- [TO DO] A verbatim reproduction of the lines below, from the line containing "Instruction: Click the '今すぐ適用'" through the line containing "Viewport: 875px width, 440px height.", both ends included, is the whole required output.

- [INFORMATION SUPPLIED]
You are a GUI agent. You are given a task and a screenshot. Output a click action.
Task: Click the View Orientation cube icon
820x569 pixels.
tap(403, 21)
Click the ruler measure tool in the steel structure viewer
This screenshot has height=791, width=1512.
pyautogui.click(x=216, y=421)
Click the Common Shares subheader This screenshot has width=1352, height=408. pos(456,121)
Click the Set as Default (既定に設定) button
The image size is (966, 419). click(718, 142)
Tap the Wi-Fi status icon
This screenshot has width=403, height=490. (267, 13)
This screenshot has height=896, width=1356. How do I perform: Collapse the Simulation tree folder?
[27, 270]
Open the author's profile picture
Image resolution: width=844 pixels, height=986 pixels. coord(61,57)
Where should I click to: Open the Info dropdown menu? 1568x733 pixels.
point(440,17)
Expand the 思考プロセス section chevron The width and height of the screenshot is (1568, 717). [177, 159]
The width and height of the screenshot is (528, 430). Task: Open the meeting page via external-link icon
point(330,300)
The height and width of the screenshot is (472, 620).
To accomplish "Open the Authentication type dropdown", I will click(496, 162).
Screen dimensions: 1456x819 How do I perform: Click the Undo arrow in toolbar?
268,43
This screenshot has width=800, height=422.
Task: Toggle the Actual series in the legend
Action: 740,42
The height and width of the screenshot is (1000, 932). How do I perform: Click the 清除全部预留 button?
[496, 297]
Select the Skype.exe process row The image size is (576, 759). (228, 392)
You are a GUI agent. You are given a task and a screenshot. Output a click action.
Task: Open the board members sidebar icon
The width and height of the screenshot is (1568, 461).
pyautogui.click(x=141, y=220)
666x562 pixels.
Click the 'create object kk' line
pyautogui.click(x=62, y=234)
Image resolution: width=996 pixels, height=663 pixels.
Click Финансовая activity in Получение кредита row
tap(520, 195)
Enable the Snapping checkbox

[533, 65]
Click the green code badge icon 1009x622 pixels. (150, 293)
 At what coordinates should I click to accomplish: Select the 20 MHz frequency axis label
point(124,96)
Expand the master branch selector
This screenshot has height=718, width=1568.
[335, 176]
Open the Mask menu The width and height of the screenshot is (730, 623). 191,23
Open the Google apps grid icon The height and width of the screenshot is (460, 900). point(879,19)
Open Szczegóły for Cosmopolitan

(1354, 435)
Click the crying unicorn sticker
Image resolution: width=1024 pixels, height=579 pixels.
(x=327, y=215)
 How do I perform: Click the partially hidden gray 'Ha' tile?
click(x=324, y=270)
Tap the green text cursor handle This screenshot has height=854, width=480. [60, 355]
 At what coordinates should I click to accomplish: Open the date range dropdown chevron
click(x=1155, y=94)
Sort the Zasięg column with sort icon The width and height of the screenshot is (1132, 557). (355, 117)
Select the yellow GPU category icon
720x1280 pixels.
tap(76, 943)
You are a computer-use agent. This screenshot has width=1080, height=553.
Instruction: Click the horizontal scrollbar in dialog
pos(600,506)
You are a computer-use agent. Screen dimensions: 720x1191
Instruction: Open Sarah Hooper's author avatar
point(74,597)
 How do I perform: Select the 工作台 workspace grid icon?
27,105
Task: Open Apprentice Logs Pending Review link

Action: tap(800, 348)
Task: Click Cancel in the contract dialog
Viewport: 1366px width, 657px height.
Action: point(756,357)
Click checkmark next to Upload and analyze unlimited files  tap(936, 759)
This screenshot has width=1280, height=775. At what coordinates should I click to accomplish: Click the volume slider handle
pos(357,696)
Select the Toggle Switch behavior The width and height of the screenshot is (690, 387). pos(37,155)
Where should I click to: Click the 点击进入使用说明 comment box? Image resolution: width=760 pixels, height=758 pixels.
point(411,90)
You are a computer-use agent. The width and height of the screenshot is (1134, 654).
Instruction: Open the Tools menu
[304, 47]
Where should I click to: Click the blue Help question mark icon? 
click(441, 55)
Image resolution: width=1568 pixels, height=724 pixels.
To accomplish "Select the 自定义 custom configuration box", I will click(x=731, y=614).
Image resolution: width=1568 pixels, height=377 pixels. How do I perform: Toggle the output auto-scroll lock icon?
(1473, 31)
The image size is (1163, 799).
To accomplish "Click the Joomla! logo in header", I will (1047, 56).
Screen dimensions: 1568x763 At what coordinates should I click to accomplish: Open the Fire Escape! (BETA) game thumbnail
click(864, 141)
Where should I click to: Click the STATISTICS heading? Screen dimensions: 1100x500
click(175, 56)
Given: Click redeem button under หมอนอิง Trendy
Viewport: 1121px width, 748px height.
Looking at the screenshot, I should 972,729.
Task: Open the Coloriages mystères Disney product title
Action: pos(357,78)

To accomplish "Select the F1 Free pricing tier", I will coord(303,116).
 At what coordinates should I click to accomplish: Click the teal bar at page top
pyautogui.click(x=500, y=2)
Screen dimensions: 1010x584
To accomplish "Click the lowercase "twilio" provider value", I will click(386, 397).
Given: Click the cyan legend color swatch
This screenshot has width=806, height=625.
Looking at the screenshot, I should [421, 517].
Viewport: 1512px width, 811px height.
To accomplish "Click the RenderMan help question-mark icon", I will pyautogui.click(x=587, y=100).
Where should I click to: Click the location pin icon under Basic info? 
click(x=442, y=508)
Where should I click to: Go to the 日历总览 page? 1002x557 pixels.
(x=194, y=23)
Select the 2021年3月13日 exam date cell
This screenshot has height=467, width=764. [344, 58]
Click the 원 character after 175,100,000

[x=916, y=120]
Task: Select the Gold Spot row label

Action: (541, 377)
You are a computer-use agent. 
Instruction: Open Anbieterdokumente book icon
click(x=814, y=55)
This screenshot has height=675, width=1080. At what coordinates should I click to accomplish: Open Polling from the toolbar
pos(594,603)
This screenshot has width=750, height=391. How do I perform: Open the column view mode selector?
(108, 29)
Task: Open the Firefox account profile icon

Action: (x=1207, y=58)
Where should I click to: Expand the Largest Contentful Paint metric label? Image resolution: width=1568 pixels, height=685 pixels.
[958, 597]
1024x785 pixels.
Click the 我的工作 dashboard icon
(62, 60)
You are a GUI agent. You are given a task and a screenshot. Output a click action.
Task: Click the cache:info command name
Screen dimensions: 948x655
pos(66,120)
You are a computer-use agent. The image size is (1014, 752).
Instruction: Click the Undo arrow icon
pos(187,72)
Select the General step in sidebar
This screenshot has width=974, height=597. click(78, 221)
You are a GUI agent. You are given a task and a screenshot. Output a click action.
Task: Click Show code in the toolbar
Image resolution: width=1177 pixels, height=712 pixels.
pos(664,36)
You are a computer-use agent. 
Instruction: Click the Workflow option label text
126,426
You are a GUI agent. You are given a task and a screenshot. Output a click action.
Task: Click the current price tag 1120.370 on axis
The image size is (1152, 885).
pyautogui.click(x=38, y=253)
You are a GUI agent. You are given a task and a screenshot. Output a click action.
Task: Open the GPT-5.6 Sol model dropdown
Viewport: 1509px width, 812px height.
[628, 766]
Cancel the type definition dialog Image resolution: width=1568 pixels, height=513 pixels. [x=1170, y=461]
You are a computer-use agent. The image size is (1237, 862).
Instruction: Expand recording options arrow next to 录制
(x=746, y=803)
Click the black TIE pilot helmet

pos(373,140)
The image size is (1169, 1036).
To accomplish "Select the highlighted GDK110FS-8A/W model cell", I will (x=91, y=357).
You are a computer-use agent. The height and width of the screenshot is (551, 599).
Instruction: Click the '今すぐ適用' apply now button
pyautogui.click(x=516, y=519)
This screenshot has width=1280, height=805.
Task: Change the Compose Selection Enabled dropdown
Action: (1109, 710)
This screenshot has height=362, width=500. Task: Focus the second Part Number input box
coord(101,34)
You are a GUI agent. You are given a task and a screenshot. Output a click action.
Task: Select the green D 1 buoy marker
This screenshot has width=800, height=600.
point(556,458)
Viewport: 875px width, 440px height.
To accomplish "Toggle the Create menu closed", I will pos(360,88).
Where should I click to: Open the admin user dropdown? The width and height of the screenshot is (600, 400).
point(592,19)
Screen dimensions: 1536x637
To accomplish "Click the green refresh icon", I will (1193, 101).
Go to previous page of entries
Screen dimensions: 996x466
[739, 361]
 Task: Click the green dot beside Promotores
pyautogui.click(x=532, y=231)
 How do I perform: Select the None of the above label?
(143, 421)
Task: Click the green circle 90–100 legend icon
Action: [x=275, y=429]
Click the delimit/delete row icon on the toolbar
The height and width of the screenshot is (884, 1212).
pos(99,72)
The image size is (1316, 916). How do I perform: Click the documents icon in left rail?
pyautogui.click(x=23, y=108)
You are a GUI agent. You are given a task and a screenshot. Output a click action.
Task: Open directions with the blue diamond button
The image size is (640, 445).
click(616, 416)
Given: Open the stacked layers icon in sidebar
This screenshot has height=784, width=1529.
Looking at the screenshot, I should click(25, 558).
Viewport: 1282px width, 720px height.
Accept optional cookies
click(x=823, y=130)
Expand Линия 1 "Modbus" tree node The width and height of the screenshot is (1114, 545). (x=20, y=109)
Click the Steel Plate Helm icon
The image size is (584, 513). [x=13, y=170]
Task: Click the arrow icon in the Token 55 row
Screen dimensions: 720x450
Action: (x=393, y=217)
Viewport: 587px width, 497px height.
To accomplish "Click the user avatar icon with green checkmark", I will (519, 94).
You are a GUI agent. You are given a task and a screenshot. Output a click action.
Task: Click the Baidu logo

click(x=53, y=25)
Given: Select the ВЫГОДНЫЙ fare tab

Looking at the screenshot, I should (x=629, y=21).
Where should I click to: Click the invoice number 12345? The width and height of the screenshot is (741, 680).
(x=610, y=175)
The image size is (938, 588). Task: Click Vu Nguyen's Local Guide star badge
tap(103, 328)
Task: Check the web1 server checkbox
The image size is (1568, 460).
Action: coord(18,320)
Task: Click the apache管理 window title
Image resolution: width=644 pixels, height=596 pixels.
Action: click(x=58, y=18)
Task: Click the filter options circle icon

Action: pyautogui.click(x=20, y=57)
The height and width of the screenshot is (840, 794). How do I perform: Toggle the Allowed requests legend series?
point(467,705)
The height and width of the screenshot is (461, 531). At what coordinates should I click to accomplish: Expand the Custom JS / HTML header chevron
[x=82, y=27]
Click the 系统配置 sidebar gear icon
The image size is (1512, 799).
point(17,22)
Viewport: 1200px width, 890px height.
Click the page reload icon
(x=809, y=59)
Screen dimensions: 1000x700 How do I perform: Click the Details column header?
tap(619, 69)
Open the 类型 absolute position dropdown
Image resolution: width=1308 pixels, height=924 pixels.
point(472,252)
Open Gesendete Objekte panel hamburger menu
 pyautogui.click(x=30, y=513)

- [WRITTEN SOLUTION]
Instruction: Click the '今すぐ適用' apply now button
pyautogui.click(x=516, y=519)
This screenshot has width=1280, height=805.
Task: Change the Compose Selection Enabled dropdown
Action: (1109, 710)
This screenshot has height=362, width=500. Task: Focus the second Part Number input box
coord(101,34)
You are a GUI agent. You are given a task and a screenshot. Output a click action.
Task: Select the green D 1 buoy marker
This screenshot has width=800, height=600.
point(556,458)
Viewport: 875px width, 440px height.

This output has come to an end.